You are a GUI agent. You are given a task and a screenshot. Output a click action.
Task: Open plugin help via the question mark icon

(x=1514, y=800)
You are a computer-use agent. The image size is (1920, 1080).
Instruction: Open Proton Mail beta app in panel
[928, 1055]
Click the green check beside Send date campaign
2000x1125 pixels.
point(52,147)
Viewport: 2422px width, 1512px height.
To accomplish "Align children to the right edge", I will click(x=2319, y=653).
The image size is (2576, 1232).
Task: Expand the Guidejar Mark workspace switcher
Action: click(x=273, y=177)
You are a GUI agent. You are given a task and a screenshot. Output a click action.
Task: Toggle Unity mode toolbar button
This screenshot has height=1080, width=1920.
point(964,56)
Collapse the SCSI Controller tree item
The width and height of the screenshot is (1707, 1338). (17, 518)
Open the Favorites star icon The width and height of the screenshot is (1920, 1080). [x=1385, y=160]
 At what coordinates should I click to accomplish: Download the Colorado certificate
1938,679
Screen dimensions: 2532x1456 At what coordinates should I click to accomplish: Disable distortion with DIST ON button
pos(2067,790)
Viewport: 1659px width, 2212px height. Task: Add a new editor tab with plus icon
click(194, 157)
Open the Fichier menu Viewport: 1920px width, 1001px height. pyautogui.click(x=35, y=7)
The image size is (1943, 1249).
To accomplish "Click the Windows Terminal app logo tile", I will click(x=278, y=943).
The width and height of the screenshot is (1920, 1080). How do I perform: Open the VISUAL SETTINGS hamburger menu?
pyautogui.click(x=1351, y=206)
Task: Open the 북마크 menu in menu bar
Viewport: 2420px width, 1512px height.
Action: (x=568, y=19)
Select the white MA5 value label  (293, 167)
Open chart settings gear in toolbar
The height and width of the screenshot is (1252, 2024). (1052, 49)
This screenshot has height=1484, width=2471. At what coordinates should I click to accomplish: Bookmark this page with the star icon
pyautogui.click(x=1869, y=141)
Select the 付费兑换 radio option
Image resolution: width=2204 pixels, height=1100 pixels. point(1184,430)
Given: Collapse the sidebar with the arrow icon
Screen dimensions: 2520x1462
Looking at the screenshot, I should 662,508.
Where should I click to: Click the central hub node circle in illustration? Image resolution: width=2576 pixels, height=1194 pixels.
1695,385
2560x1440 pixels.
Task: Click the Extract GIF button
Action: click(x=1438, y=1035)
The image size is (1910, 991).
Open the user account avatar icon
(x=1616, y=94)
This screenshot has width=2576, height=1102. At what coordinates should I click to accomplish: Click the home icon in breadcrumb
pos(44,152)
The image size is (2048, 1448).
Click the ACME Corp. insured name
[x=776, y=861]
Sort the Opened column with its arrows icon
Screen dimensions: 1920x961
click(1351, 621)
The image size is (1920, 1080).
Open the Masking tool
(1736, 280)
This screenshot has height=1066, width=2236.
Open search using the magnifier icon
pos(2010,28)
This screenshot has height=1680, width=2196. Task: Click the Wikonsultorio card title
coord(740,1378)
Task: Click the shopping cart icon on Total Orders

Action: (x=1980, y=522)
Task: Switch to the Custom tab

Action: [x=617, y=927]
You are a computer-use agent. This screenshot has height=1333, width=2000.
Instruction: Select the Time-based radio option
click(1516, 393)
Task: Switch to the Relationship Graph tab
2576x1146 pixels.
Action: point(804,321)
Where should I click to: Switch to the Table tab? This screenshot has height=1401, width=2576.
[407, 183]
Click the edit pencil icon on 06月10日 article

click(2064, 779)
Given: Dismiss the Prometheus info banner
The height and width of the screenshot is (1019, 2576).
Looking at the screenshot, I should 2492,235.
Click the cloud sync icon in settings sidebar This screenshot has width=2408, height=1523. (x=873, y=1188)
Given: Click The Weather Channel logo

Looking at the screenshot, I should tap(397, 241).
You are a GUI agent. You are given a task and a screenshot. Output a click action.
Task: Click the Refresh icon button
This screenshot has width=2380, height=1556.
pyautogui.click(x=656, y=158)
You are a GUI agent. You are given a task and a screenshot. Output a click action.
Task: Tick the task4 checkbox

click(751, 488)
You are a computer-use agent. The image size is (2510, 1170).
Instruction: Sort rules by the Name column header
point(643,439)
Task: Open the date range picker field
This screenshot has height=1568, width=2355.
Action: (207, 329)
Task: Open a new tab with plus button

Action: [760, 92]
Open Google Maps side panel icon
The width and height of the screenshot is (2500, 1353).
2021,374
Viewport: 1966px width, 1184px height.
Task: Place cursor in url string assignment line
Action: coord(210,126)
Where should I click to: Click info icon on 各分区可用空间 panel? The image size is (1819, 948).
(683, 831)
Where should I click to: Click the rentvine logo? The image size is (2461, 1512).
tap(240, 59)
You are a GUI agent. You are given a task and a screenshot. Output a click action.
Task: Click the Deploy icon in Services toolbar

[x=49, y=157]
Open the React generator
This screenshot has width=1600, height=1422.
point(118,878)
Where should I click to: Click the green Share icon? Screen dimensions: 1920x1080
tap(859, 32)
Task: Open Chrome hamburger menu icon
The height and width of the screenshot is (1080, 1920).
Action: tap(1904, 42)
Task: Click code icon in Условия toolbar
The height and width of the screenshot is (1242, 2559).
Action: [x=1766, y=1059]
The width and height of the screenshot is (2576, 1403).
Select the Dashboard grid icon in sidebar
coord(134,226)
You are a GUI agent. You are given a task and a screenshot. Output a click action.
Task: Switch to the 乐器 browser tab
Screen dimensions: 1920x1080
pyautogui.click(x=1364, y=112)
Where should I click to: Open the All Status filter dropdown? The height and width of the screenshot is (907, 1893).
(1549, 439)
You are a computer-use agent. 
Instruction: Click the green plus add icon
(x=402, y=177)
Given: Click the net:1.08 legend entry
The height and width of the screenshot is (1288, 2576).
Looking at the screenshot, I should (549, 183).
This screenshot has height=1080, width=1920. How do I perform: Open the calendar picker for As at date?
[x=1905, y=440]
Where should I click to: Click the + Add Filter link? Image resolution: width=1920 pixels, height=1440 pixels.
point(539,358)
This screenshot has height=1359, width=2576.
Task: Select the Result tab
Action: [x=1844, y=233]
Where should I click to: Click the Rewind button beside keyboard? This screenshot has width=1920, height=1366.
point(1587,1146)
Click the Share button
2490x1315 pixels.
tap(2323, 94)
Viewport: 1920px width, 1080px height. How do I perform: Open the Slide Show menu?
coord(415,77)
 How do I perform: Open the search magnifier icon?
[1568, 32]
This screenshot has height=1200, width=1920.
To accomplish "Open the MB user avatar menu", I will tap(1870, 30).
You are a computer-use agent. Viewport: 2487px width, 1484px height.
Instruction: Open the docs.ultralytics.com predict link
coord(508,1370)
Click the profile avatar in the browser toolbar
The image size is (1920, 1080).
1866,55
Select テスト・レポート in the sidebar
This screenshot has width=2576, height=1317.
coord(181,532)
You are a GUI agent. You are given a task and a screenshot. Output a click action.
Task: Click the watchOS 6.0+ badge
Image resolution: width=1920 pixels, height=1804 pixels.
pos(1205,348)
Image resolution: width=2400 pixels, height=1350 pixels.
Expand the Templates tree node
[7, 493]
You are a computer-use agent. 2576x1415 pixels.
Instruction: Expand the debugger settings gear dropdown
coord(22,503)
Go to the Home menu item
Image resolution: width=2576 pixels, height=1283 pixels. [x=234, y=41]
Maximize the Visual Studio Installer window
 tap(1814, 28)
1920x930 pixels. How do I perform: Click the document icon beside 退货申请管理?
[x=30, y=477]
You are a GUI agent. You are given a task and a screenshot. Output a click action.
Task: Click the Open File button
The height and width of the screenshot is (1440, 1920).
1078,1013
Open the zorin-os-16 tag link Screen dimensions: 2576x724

......

Task statement:
Go over the listing above and copy out each line that includes "browser".

Result for this task:
Task: Switch to the 乐器 browser tab
Click the profile avatar in the browser toolbar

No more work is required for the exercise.